I quickly perceived that the MoDem and Horizons would not be easy partners for the majority. Thanks to the applause, the support and the reflections, since, from the perch, you hear everything. Until the tussles within the government. It is clear that, if it works well between Olivier Dussopt and Élisabeth Borne, such is not the case between Dussopt and Gabriel Attal. It is not the great love either between Gérald Darmanin, Sébastien Lecornu and the Prime Minister.
Above all, I see a very lost majority. Since the legislative elections, the president has failed to give him a course. There is no vision for the country. The majority is like a cork in the water, whose indigence and total lack of political sense never ceases to amaze me.
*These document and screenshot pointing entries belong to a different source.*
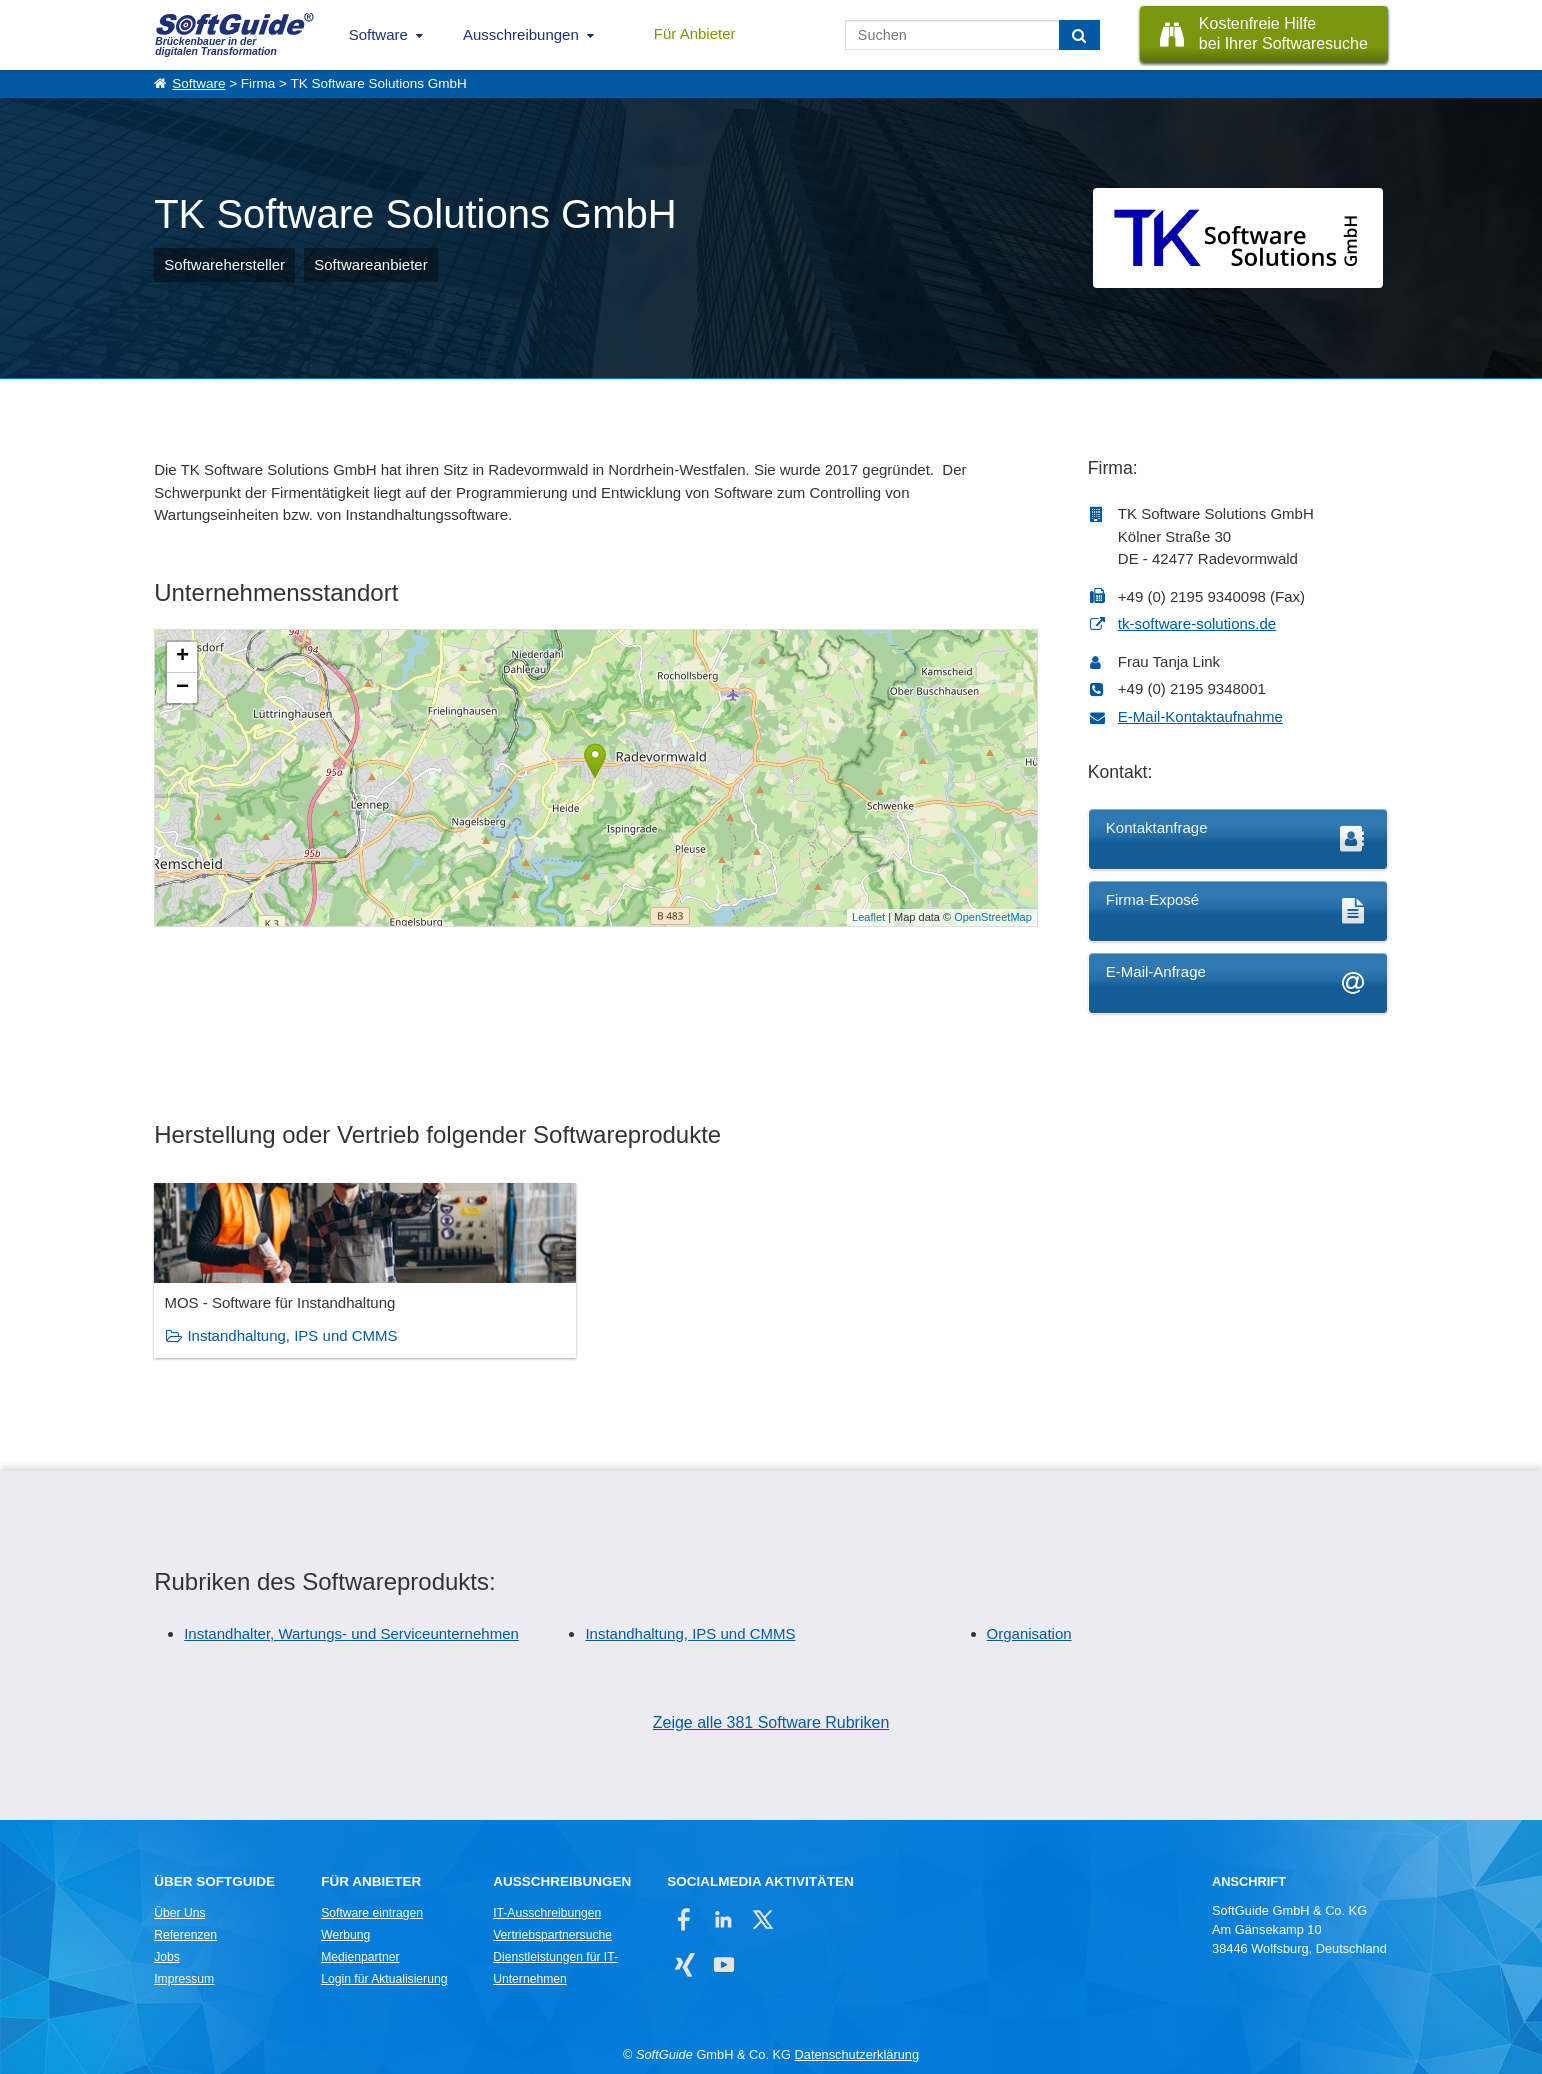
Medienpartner (360, 1957)
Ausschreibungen (521, 34)
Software (378, 34)
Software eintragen (372, 1913)
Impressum (184, 1979)
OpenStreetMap (993, 917)
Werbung (345, 1935)
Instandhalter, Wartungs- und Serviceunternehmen (351, 1633)
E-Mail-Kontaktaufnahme (1200, 716)
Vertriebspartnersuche (552, 1935)
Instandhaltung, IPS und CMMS (292, 1335)
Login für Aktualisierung (384, 1979)
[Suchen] (1079, 35)
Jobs (167, 1957)
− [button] (182, 688)
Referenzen (185, 1935)
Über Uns (179, 1913)
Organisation (1029, 1633)
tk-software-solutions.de (1197, 623)
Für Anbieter (695, 33)
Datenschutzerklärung (857, 2054)
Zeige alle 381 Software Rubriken (771, 1721)
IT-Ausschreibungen (547, 1913)
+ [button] (182, 657)
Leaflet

Look at the surprise that gripped them when they discovered, in the parliamentary niche of the Liot group, a proposal to repeal the pension reform… It hadn’t crossed their minds. However, it is the government that sets the calendar for the parliamentary niches of opposition groups. It’s amateurism.
What lessons do you learn from the sequence of retreats?
She says several things. First of all, that in macronie, we do not seek to convince, but to impose. She says that the President of the Republic does not respect Parliament, that elected officials are, for him, nothing but pains. He has his ideas, his fads, his fads. The political world only has to adapt… Emmanuel Macron had demonstrated this, as soon as he was elected, with this law for the transparency of political life, implying that there had been, before him, only lazy people or thieves.
The best proof of his hatred of politicians was, subsequently, his refusal to appoint one to Matignon. He installed only technocrats, chiefs of staff there. Édouard Philippe was originally Alain Juppé’s chief of staff in addition to being a local elected official. Jean Castex was more “techno” and less local elected official. With Elisabeth Borne, the Head of State no longer even pretended to name a pure “techno” who passes the dishes. Emmanuel Macron has, I believe, a contempt for political reflection, coupled with a conflicting relationship with democracy, as demonstrated by the pension reform. This explains the deeply rooted resentment he arouses in the country.
She took a while to find her feet. She found herself in a hemicycle hemicycle where it was necessary to understand the strategies of each. She groped a lot in terms of the management of the Assembly or the sanctions before becoming famous in the protection of the institution. To demonstrate independence from power. Unfortunately, I believe that she then submitted to outrageous pressure from the executive, by agreeing, during this last debate on pension reform, to make amendments and articles from the opposition inadmissible.
She missed a turn. Until then, I found her respectful of opposition. We can dialogue and exchange. She knows how to make a collective work. Still, her choice to become more of an elected Renaissance than a president above the fray weakens her. Would a Philippe Séguin, President of the Assembly, have submitted?
Would you pass LR’s immigration bills as they stand?
They will never be discussed. It is a joke to imagine that these legislative proposals, copied from the work of the RN, can be included on the agenda of the National Assembly, since the government has control over it. It is a communication effect. The question therefore does not arise. We have always indicated that we will vote for anything that goes the right way. However, we will probably not vote for the government’s text on the subject, if it persists in wanting to open a new immigration channel by regularizing illegal workers. That would nip any firmness in the bud. We cannot do “at the same time” in terms of migration policy.